Dicen que tenía alma de poeta antes que de cantautor. Escuchando You Want it Darker, la apertura del disco homónimo que se ha convertido ya para siempre en su último trabajo discográfico, me es imposible creerlo. Leonard Cohen fue todo lo que fue por el simple hecho de que nació para serlo, aún sin saberlo. Porque lo seguirá siendo ahora que lo sabe, tras su muerte.
Dicen que vio en la música mayor rentabilidad que en la poesía. Y que, tras un retiro sabático en los años 90, regresó al descubrir la estafa con la que su representante lo dejó casi arruinado. Lógicamente, todos necesitamos vivir, luchar en esa selva del salvaje capitalismo -algunos, como Cohen, lo hacían también en la del salvaje cáncer- pero, para el genio canadiense, esa lucha por el beneficio económico era sólo necesaria para su existencia física, no para la espiritual. En un concierto en Israel llegó a tomarse un descanso en el camerino, después de decirle a su público que no estaba sintiendo plenamente las canciones, y que les estaba engañando por ello. Finalmente regresó, siguió cantando. Y lloró.
Gran admirador de Federico García Lorca, versionó Pequeño Vals Vienés. Y otros grandes admiradores suyos, innumerables, versionaron su Hallelujah. Aunque, quizá, debería decir que ese Hallelujah es Patrimonio Universal de la Humanidad. Un himno imposible de olvidar bajo la profundidad y gravedad de la voz de Leonard Cohen, tan atronadora como cálida. Tan divina como cercana. Lo fue con aquel primer Songs of Leonard Cohen de finales de los 60, lo sigue siendo ahora, mientras escucho ya Leaving the table, el cuarto tema de su último disco. Y es que es imposible escribir sobre un tipo como Cohen tratando de buscar inspiración a través de su voz. Su voz me abraza y me lleva volando muy lejos de lo que escribo, hacia algo más puro, libre de artificios y desprovisto de lo material.
¿Es ahí donde estás ahora, Leonard?

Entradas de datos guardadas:
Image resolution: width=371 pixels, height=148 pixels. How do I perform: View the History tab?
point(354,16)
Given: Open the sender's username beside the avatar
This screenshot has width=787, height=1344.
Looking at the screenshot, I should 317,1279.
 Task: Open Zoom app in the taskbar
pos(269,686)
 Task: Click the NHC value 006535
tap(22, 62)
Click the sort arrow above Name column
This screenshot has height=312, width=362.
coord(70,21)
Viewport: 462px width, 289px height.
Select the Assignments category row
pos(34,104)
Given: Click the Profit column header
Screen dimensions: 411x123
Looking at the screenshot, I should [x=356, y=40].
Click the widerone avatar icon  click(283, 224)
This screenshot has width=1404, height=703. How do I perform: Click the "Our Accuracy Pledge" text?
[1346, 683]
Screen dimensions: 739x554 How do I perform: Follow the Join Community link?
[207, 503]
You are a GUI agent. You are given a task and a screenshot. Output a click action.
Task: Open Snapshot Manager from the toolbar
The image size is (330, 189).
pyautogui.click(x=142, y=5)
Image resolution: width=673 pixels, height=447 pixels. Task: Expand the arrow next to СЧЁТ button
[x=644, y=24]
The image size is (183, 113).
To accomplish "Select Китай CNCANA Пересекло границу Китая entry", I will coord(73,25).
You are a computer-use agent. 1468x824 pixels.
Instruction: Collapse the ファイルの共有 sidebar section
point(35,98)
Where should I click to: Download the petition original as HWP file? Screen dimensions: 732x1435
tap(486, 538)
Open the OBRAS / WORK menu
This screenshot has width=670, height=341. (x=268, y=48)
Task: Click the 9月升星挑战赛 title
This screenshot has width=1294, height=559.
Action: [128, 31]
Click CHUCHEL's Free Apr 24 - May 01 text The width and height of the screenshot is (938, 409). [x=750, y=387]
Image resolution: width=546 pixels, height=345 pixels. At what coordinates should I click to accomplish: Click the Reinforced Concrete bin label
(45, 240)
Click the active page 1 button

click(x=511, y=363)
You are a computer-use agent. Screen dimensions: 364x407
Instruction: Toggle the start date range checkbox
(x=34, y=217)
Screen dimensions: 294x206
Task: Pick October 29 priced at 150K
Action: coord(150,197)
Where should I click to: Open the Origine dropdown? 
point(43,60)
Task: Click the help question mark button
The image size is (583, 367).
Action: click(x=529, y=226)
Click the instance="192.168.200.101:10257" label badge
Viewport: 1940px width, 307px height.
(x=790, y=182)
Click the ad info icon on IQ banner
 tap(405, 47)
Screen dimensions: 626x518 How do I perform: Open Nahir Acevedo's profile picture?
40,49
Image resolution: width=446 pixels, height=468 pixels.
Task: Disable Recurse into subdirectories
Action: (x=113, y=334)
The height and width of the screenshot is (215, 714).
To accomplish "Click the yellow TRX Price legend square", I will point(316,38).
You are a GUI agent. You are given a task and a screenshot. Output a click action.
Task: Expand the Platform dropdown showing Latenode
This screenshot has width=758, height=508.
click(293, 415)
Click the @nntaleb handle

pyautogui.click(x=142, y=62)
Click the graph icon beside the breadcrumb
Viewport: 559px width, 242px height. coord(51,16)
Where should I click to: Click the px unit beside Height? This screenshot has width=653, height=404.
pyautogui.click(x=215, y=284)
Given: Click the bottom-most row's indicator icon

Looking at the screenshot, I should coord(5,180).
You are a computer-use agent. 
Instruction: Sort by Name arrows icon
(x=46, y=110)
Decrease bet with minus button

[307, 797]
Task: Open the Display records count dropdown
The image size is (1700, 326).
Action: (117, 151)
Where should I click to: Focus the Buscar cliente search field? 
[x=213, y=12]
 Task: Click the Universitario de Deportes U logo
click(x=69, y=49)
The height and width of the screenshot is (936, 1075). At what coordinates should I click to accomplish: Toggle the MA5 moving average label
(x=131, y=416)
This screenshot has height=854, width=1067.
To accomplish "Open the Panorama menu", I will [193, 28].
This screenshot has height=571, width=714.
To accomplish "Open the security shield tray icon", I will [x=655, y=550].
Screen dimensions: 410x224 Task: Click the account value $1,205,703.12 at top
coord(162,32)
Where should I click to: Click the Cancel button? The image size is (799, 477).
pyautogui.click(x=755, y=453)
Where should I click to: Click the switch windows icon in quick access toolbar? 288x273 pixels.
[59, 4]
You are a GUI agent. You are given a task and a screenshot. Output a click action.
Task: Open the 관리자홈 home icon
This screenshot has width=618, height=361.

Orden de trabajo A: Indica si cada una de estas afirmaciones concuerda con el texto sobre Leonard Cohen, y respalda tu sí o tu no con las palabras exactas del texto que lo deciden: (i) Cohen versionó Pequeño Vals Vienés; (ii) en el concierto en Israel, Cohen se retiró al camerino y ya no volvió a cantar; (iii) Leaving the table es el cuarto tema de su último disco.
Orden de trabajo B: Según el texto sobre Leonard Cohen, ¿qué descubrió Cohen que lo hizo regresar tras su retiro sabático de los años 90?
Orden de trabajo C: Retoma el texto sobre Leonard Cohen a partir de su última línea y continúa escribiéndolo.
Los registros no guardan relación alguna con el texto sobre Leonard Cohen.

Respuesta escrita A:
(i) Sí: «Gran admirador de Federico García Lorca, versionó Pequeño Vals Vienés.»
(ii) No: «Finalmente regresó, siguió cantando.»
(iii) Sí: «Leaving the table, el cuarto tema de su último disco».

Respuesta escrita B: Descubrió la estafa con la que su representante lo dejó casi arruinado.

Respuesta escrita C:
Al fin y al cabo, tú mismo lo dijiste: tu intención era “ser eterno”. Después aseguraste que estabas preparado para morir. Y te retractaste de nuevo. “Creo que exageré un poco”, declaraste, y todos se rieron en aquella sala de prensa. Claro que exageraste, Cohen, sigues estando vivo. Así lo creo mientras te escucho en Waiting for the Miracle, de 1992, que no sale de mi cabeza desde que la descubriera ayer, tras tu muerte terrenal.
Te has ido a finales de años, casi de la misma forma en que lo hizo David Bowie en enero. Tras publicar un último disco que suena a despedida anticipada. De la Black Star al You Want It Darker. Y es que, a veces, la oscuridad se vuelve demasiado deslumbrante.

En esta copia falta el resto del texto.